6. THE GREEK/ROMAN PANTHEON + THE GOD JEREMY SCOTT.
  
’83: In keeping with his theme of naming his protégées like Bond girls who do porn in their spare time, but really classy porn where the female leads are worldly and speak 3 languages, Prince gives new harem member Patty Kotero the name “Apollonia.” This is in reference to Apollo, Greek god of music and Harlem, leading me to (incorrectly) believe all these years that Ms. Kotero is part Greek. Apollo was entertained by a scamp named Hermes who could make bewitching sounds with his lyre, just like Prince. Hermes wore winged sandals because he was the primary messenger between the gods and humans. 
’11: “Whine, whine,” goes the chorus of cranky people upset by the prolonged hunger for Jeremy Scott designs among the 17-year-old cousins of the world. “His stuff is so garish! Whinewhine, bitch moan whine, back in my day, whine.” I know from personal anecdotes and rap lyrics that A$AP Rocky, Danny Brown*, Das Racist are fans, as are all the dudes in line outside of A$AP mob, Danny Brown, and Das Racist shows. Jeremy enjoys the artistic freedom (plus that Adidas money) to make Garanimals for the modern gentleman’s foot – Mickey Mouse and plush panda heads on shoes, unicorn horns, goretex, blood diamonds, candy paint. People love em, people hate em. The rap game’s a parade and you have to have confidence in your costume. The point is that whether it’s J Scott, Jesus pieces, Margiela, or Snoop showing up on SNL in that XXXL Hilfiger jersey in ’94, everybody says you’re trying too hard or not trying hard enough. Anyway, I know from my cousin’s Instagram stunting that Jeremy’s winged shoes were all the rage last year.

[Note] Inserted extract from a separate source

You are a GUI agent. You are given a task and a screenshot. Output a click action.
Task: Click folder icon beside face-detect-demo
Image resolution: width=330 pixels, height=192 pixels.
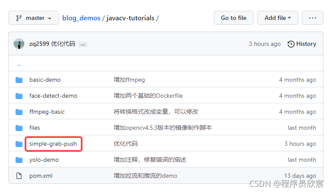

The design was perhaps an homage to Hermes the Greek god—who, in Roman mythology, is known as Mercury, which is also the name of the record label that put out Them Changes! COSMIC! Pretty-rapper favorites Rick Owens and Raf Simons were also contenders in this category, but it turned out they have no connection to Ice Cream Castle or Them Changes, or to Greek mythology. So Jeremy Scott, you pointy-eared weirdo: you win. And I’m not sure how to factor it in here, but it’s also important to keep in mind that when it comes to the pantheon of Greek gods, Keak’s the black Zeus.

* “Bitches skinny dippin in the lake: purple rain” – “Horny Zebra,” Danny Brown. This makes perfect sense, since horny zebra is what Morris asked for at the tailor when he went in for his Purple Rain wardrobe fitting. It ended up on the lapels of his shiny gold jacket during the Jungle Love performance scene. One day I’ll do a post entirely about Purple Rain fashion, including Morris’ sexy suits and the unparalleled radness of Billy’s Tigers hat, MY LORD.




[As an alternate route, you could start with the Jeremy Scotts on the feet of Kool AD, thizzin in his Derrick Rose jersey. This would provide a nice tie-in to the legend that Prince’s decision to shelve the Black Album in ’88 was brought on by a bad Ecstasy trip. People want to believe the Prince-on-E story because it’s sexy all over; drug stories are sexy and Prince is sexy, and though it contains not one song that’s as sexy as “Crystal Ball,” the Black Album is pretty sexy. I understand the appeal of the E story, but it’s full of holes. People forget that Prince is too much of a control freak to ever try tripping on anything but Jehovah and basslines, plus maybe a splash of cognac when things get really stressful in the studio. As Salvador Dalí would later say, “I don’t do drugs. I am drugs,” aptly describing both himself and Prince. The tie-in to Them Changes is the legend that Neil Young wrote “Down by the River” while laid up in bed, not coming down from pills but feeling organically trippy – he had a 103-degree fever.]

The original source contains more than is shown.